Hoofdstuk 4. Paragrafen

Artikel 15.  

Bij de begroting en de jaarstukken neemt het Dagelijks Bestuur de paragrafen op die verplicht zijn op grond van het Besluit begroting en verantwoording provincies en gemeenten.

Artikel 16. Onderhoud kapitaalgoederen

Niet van toepassing.

Artikel 17. Grondbeleid

Niet van toepassing

Hoofdstuk 5. Financiële organisatie en financieel beheer

Artikel 18. Administratie

De administratie is zodanig van opzet en werking, dat zij in ieder geval dienstbaar is voor:

  • a.

    het sturen en het beheersen van activiteiten en processen in de werkmaatschappij 8KTD als geheel en in de programma’s en de teams;

  • b.

    het verstrekken van informatie over ontwikkelingen in de omvang van de vaste activa, voorraden, vorderingen, schulden, contracten;

  • c.

    het verschaffen van informatie over uitputting van de toegekende budgetten en investeringskredieten en voor het maken van kostencalculaties;

  • d.

    het verschaffen van informatie over indicatoren met betrekking tot de productie van goederen en diensten en de maatschappelijke effecten;

  • e.

    het afleggen van verantwoording over de rechtmatigheid, de doelmatigheid en de doeltreffendheid van het gevoerde bestuur in relatie tot de gestelde beleidsdoelen, de begroting en relevante wet- en regelgeving; en

  • f.

    de controle van de registratie van gegevens als zodanig en van de daaraan ontleende informatie, alsmede voor de controle op de rechtmatigheid, de doelmatigheid en de doeltreffendheid van het gevoerde bestuur in relatie tot de gestelde beleidsdoelen, de begroting en relevante wet- en regelgeving.

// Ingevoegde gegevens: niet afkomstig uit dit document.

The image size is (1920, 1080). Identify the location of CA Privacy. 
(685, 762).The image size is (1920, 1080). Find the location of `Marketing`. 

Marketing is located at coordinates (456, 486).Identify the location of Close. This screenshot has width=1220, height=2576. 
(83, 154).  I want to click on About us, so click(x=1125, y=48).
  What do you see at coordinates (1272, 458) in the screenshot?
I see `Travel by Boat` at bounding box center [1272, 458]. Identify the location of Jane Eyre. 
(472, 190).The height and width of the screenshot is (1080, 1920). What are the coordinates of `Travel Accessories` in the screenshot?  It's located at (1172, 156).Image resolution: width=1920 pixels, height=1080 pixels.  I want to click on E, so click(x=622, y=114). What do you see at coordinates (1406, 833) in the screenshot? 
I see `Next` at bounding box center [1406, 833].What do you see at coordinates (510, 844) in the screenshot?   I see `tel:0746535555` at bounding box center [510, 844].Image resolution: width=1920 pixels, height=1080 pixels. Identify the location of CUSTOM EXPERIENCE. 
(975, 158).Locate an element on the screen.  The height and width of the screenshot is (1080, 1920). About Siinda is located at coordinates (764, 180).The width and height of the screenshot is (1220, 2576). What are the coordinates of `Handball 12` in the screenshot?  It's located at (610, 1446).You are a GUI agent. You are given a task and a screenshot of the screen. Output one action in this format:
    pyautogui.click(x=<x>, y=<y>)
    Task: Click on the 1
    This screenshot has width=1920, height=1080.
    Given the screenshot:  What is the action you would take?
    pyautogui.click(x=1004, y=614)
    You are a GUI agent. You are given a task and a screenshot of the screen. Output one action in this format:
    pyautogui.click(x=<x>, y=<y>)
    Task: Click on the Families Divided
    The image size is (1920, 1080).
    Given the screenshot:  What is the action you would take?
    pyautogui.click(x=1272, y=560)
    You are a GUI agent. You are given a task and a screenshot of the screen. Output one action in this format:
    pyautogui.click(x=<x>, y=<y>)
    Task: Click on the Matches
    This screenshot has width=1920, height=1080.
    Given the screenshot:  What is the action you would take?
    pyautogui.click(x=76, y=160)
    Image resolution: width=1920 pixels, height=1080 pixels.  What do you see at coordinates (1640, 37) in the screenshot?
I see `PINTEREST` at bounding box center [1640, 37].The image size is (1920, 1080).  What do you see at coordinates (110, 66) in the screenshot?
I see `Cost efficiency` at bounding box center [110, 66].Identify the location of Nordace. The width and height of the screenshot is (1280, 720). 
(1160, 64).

Artikel 19. Financiële organisatie

Het Dagelijks Bestuur draagt zorgt voor:

  • a.

    een eenduidige indeling van de organisatie van de werkmaatschappij 8KTD en een eenduidig toewijzing van de taken van de werkmaatschappij 8KTD aan de teams;

  • b.

    een adequate scheiding van taken, functies, bevoegdheden, verantwoordelijkheden;

  • c.

    de verlening van mandaten en volmachten voor het aangaan van verplichtingen ten laste van de toegekende budgetten en investeringskredieten;

  • d.

    de interne regels voor taken en bevoegdheden, de verantwoordingsrelaties en de bijbehorende informatievoorziening van de financieringsfunctie;

  • e.

    de te maken afspraken met de teams over de te leveren prestaties, de daarvoor beschikbare middelen en de wijze en frequentie van rapportage over de voortgang van de activiteiten en uitputting van middelen;

  • f.

    het beleid en de interne regels voor de inkoop en de aanbesteding van goederen, werken en diensten;

  • g.

    het beleid en de interne regels voor het voorkomen van misbruik en oneigenlijk gebruik van regelingen en eigendommen van de werkmaatschappij 8KTD, opdat aan de eisen van rechtmatigheid, controle en verantwoording wordt voldaan.

Artikel 20. Interne controle

Het Dagelijks Bestuur zorgt ten behoeve van het getrouwe beeld van de jaarrekening van de gemeenschappelijke regeling en de rechtmatigheid van de baten en lasten en de balansmutaties voor de jaarlijkse interne toetsing van de getrouwheid van de informatieverstrekking en de rechtmatigheid van de beheershandelingen. Bij afwijkingen neemt het Dagelijks Bestuur maatregelen tot herstel.

Hoofdstuk 6. Slotbepalingen

Artikel 21. Intrekken oude verordening en overgangsrecht

De Financiële verordening werkmaatschappij 8KTD 2018 wordt ingetrokken met dien verstande dat zij van toepassing blijft op de jaarrekening en het jaarverslag en bijbehorende stukken van 2021.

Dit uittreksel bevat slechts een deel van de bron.